Bacteria in wastewater can be good, said Dr. Cliff Lange, Auburn University, while influents to the wastewater stream from raw material trailer damage, plant wash down, and condensate can be an issue to a rendering plant, according to Josh Singleton, American Proteins.

“Influents are generally high in total suspended solids, oil and grease, nitrogen, ammonia, and phosphorus,” Singleton noted. “High-temperature condensates can cause issues with mesophilic bacteria in an anaerobic lagoon.” He shared how the company’s Hanceville, Alabama, plant treats its wastewater that goes to an anaerobic lagoon before discharging to a public water treatment plant. The anaerobic lagoon is capped and creates biogas that is pumped back into the rendering plant, saving the company $270,000 annually in natural gas costs.
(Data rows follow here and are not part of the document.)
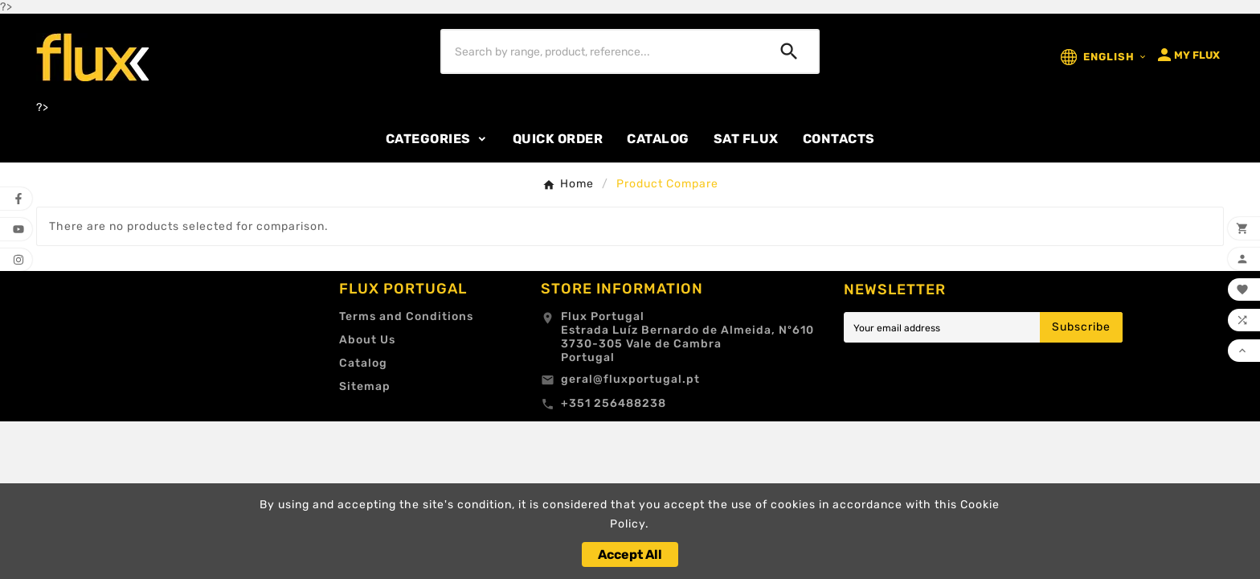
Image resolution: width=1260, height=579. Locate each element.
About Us (367, 340)
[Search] (601, 51)
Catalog (363, 363)
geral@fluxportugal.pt (630, 379)
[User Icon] (1187, 54)
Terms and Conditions (406, 316)
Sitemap (365, 386)
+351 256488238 (613, 403)
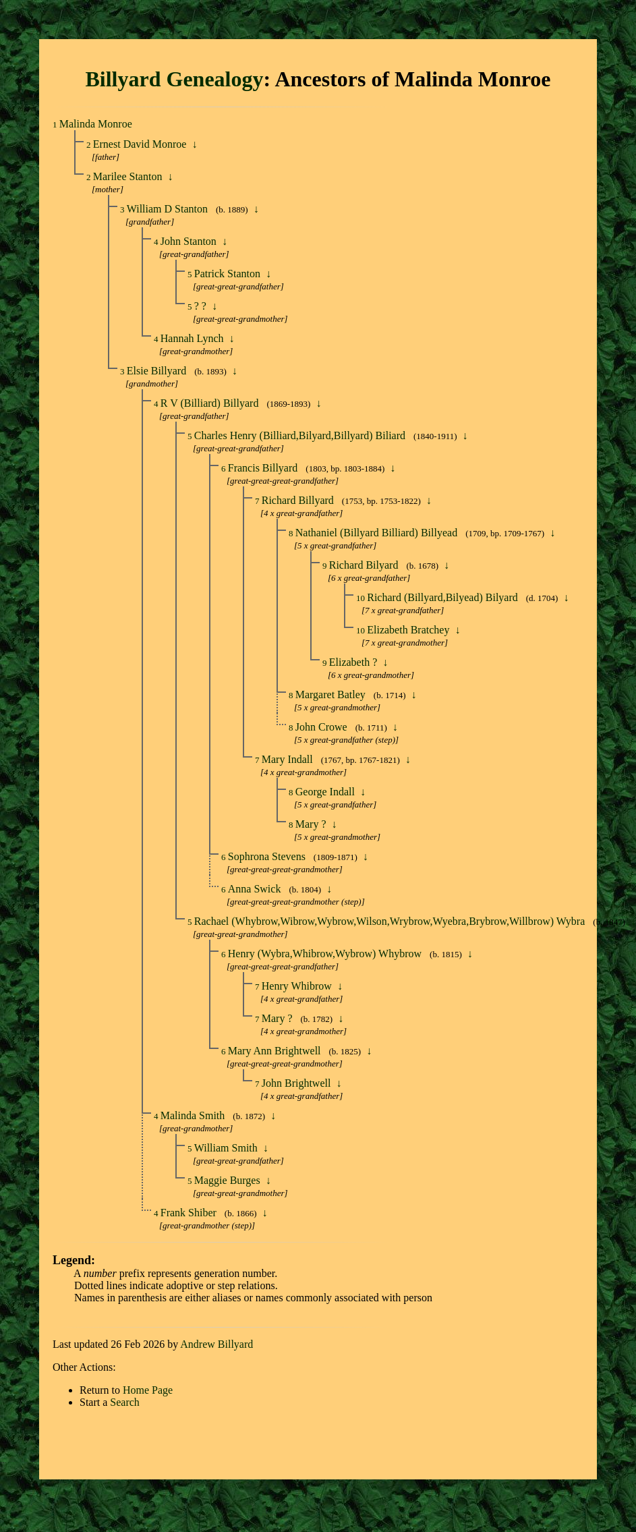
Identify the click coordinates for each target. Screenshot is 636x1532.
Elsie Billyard (158, 370)
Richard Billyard (299, 500)
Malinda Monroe (95, 124)
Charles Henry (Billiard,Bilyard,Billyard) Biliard (301, 435)
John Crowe (322, 727)
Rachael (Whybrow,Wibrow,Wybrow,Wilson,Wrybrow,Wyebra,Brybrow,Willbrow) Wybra (391, 921)
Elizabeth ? (354, 662)
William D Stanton (168, 209)
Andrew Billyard (216, 1344)
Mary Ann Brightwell (276, 1050)
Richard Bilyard (365, 565)
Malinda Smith (194, 1115)
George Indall (326, 791)
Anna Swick (256, 889)
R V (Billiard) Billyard (211, 403)
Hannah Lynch (194, 338)
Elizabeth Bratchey (409, 629)
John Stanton (190, 241)
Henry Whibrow (298, 986)
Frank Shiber (190, 1212)
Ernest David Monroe (141, 144)
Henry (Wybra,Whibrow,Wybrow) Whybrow (326, 953)
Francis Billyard (264, 468)
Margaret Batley (331, 694)
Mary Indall (289, 759)
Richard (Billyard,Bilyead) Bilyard (444, 597)
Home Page (148, 1390)
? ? (201, 306)
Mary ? (312, 824)
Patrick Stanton (228, 273)
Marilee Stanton (129, 176)
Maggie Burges (228, 1180)
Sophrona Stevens (268, 856)
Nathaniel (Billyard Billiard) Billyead (377, 532)
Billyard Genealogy (174, 79)
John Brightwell (298, 1083)
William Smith (227, 1148)
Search (125, 1402)
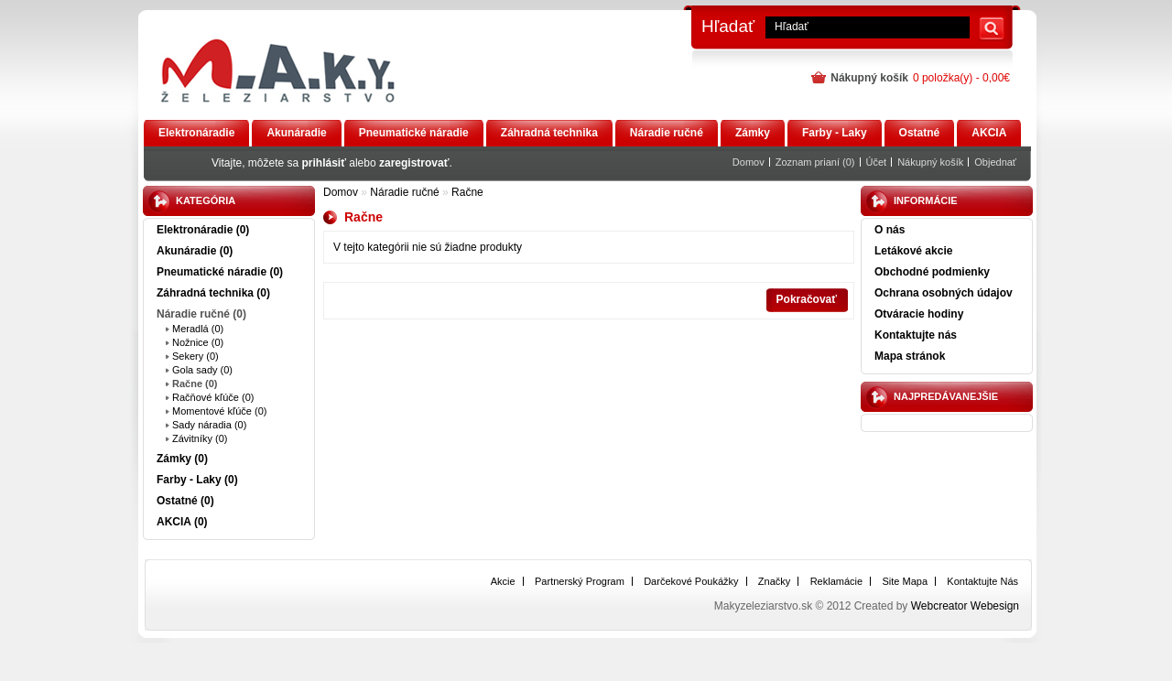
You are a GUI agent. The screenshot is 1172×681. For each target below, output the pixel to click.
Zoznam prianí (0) (815, 162)
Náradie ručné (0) (201, 314)
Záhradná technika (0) (213, 292)
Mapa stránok (909, 356)
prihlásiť (324, 163)
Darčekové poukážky (691, 581)
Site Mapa (905, 581)
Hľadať (727, 26)
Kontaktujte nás (915, 335)
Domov (748, 162)
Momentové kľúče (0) (219, 410)
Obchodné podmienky (932, 271)
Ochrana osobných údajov (943, 292)
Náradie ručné (404, 192)
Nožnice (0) (197, 342)
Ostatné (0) (185, 500)
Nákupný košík (930, 162)
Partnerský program (579, 581)
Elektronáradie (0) (203, 229)
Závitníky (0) (200, 438)
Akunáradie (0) (195, 250)
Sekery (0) (195, 356)
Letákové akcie (913, 250)
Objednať (995, 162)
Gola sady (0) (202, 369)
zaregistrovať (414, 163)
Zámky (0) (182, 458)
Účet (876, 162)
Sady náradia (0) (209, 424)
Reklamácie (836, 581)
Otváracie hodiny (918, 314)
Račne (467, 192)
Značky (774, 581)
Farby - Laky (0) (197, 479)
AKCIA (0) (182, 521)
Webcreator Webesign (965, 606)
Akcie (503, 581)
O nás (889, 229)
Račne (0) (195, 383)
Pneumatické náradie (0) (220, 271)
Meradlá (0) (197, 328)
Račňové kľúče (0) (213, 397)
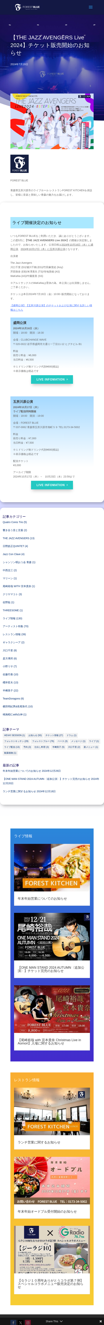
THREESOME (11, 610)
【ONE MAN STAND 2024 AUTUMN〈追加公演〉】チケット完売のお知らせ (46, 778)
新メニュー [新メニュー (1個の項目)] (91, 747)
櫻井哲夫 (8, 682)
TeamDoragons (11, 698)
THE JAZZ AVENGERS (16, 538)
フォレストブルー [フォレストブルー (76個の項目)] (43, 741)
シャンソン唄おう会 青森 (17, 562)
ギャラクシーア (12, 642)
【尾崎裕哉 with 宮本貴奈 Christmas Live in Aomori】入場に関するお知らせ (49, 1041)
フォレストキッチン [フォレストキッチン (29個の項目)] (16, 741)
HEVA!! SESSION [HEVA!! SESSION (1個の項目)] (14, 735)
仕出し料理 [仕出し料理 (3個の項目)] (41, 747)
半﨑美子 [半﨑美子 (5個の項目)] (58, 747)
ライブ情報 (9, 618)
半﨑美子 (8, 690)
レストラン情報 (12, 634)
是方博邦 (8, 658)
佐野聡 (6, 602)
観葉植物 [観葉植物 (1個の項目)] (10, 753)
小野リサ (8, 666)
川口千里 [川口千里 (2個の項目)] (74, 747)
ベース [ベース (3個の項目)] (63, 741)
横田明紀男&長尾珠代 (15, 706)
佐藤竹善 (8, 674)
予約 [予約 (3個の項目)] (27, 747)
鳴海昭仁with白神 (13, 714)
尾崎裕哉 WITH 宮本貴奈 (17, 586)
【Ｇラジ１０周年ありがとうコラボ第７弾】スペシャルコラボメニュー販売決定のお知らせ (50, 1284)
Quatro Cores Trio (13, 522)
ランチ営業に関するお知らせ (19, 791)
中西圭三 (8, 570)
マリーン (8, 578)
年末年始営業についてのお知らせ (22, 770)
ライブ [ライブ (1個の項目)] (94, 741)
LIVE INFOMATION (50, 379)
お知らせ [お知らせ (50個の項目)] (35, 735)
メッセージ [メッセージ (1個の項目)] (78, 741)
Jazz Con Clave (12, 554)
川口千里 (8, 650)
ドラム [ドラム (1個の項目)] (71, 735)
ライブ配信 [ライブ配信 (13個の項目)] (12, 747)
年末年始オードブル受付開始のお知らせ (47, 1211)
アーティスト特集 (13, 626)
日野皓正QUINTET (13, 546)
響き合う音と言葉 (13, 530)
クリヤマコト (10, 594)
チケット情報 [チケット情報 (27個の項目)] (54, 735)
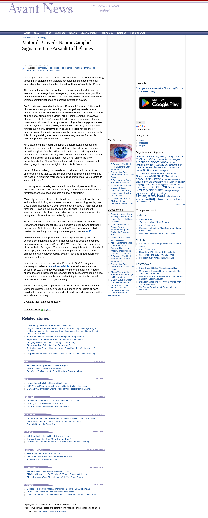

“Overall, be mindful what everyone is doing in the plant as it could have a dramatic effect on your wastewater,” Singleton stated.

Dr. Michele Sayles, Diamond Pet Foods, wrapped up the seminar with an overview of the Food and Drug Administration’s new sanitary transportation rule. She gave the agency credit for listening to the feed and rendering industries and general public on how to make the final rule workable. Sayles said the regulation is not intimidating, but validating a sanitation cleaning system that works is proving difficult as no water is allowed.

“Lots of ideas are being tossed around,” she remarked.